SUPPLIED DATA section start

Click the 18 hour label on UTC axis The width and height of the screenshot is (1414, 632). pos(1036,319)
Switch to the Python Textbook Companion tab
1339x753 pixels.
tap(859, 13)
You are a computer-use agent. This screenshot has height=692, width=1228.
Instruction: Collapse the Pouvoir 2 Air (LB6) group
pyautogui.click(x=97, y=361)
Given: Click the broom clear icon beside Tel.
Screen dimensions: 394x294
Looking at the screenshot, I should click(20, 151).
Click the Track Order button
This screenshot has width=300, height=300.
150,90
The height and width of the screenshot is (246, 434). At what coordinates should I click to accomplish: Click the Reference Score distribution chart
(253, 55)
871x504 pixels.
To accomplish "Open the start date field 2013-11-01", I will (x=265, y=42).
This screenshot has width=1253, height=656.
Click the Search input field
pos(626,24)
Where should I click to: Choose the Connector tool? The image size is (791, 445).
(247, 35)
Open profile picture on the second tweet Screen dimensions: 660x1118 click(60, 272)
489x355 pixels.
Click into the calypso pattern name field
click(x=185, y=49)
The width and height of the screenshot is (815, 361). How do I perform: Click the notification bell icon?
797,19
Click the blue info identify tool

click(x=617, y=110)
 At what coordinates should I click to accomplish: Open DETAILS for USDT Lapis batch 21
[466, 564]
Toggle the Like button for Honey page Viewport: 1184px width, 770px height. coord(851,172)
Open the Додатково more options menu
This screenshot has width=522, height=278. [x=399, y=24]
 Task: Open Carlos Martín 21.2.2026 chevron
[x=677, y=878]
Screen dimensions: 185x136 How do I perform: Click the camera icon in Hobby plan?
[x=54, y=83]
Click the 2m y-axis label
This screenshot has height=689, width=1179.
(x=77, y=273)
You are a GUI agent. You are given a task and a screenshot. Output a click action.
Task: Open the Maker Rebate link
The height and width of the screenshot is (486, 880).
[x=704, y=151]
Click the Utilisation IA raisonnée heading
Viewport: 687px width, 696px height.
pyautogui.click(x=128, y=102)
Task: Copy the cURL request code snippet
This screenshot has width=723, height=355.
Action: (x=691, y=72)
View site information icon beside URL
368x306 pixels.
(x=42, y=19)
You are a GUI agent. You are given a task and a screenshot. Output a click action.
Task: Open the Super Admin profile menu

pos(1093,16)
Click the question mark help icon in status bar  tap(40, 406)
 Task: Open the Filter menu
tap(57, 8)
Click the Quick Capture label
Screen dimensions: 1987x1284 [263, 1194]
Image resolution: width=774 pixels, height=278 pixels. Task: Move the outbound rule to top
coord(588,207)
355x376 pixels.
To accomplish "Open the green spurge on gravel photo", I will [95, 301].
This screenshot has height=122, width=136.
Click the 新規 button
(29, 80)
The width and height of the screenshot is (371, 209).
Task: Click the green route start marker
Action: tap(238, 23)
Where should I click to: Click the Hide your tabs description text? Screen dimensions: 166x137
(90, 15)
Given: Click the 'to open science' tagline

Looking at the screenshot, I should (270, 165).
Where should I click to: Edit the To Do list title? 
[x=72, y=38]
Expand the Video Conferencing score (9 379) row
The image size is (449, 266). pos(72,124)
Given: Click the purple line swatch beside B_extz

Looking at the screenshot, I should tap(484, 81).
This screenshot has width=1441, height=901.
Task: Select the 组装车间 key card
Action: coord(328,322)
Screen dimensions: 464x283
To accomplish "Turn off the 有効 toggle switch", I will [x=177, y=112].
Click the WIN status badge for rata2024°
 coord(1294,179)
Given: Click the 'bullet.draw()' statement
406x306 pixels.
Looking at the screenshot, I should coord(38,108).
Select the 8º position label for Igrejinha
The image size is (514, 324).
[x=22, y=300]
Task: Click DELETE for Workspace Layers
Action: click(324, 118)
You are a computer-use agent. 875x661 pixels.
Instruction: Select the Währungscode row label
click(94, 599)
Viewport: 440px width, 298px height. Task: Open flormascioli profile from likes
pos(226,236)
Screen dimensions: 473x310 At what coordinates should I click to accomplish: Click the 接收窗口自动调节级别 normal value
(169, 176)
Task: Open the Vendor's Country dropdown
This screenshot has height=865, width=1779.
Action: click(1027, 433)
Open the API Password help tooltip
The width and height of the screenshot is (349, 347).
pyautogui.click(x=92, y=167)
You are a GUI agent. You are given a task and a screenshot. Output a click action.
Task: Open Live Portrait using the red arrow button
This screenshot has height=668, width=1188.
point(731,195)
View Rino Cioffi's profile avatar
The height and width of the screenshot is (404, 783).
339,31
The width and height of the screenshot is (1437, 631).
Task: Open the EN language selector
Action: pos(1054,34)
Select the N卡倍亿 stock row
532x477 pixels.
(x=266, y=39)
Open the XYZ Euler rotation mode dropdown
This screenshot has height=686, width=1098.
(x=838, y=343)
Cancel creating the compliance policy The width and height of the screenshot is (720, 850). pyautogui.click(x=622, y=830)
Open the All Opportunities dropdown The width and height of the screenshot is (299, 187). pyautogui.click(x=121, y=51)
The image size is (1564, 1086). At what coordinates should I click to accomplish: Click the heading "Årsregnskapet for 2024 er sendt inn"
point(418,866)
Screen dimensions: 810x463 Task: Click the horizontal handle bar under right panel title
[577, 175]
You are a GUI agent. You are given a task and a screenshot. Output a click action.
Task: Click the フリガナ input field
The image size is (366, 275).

SUPPLIED DATA section end

WORK TO COMPLETE: Each line that holds the word "will" should be extracted from the records.

WRITTEN RESPONSE:
To accomplish "Open the start date field 2013-11-01", I will (x=265, y=42).
To accomplish "Open the green spurge on gravel photo", I will [95, 301].
To accomplish "Turn off the 有効 toggle switch", I will [x=177, y=112].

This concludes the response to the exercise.